The current study has some limitations including possible omission of weak or short-lived alloantibodies that may appear within a week of transfusion and then quickly become undetectable by the next antibody screen. Due to the difficulty in accessing the data in blood bank records, our study did not address the age at which patients were first transfused and the number of units transfused as independent factors for alloimmunisation. In addition, although the current study observed a lack of association between female sex and alloimmunisation, it is important to acknowledge the potential limitation of underpowering due to the overall low rate of alloimmunisation. Moreover, the clinical details of each of hemoglobinopathies should be considered and compared. Therefore, further studies with larger sample sizes are warranted to confirm and strengthen our findings.

Conclusion

The current study showed prevalence of RBC alloimmunisation among transfusion-dependent SCD and thalassemia patients in the Jazan region of Saudi Arabia, where the two disorders are common. This study will aid in building a database for the most encountered antibodies in SCD and thalassemia, which will help in selecting the most appropriate antigen-negative red cells. It also supports our current transfusion practice of selecting Rh and K-matched RBC for multi-transfused patients. Patients’ knowledge regarding the risk of alloimmunisation is crucial when a specific phenotype is required, as it helps ensure informed decision-making and adherence to protocols for safe transfusion practices. Transfusion information cards are currently recommended to provide information when transfusion support is most likely to occur, especially on the occasion of a particular transfusion specification. More research is needed to identify other factors associated with the residual risk of alloimmunisation in our patients with SCD and thalassemia. Furthermore, the study articulates the rate of RBC alloimmunisation among SCD and thalassemia patients in the Jazan region and proposes practical applications for the findings, such as the creation of a database for antibodies and the continuation of Rh and K-matched transfusion practices not only in Jazan region but on national levels.

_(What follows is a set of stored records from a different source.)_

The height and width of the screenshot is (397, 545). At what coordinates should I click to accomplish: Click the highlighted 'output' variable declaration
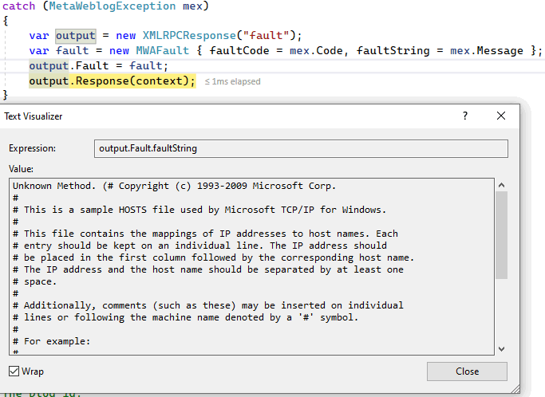tap(74, 35)
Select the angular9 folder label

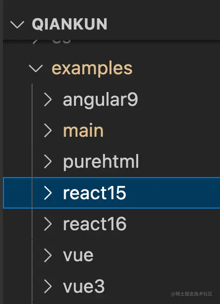100,100
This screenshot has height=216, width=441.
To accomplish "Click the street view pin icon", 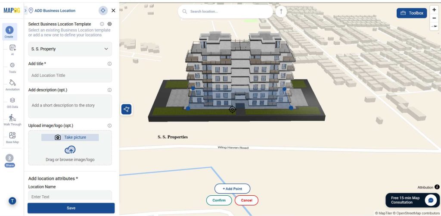I will [281, 12].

Institutional Review Board Statement

The study was approved by the Jazan Research Ethics Committee in Jazan Directorate of Health Affairs, Ministry of Health (No. 021-2019).

Informed Consent Statement

Signed informed consents were obtained from the adult study participants or from children’s guardians. The study was carried out according to the Declaration of Helsinki.

Author Contributions

All authors made a significant contribution to the work reported, whether that is in the conception, study design, execution, acquisition of data, analysis and interpretation, or in all these areas; took part in drafting, revising or critically reviewing the article; gave final approval of the version to be published; have agreed on the journal to which the article has been submitted; and agree to be accountable for all aspects of the work.

Funding

There is no funding to report.

Disclosure

The authors declare no conflicts of interest in this work.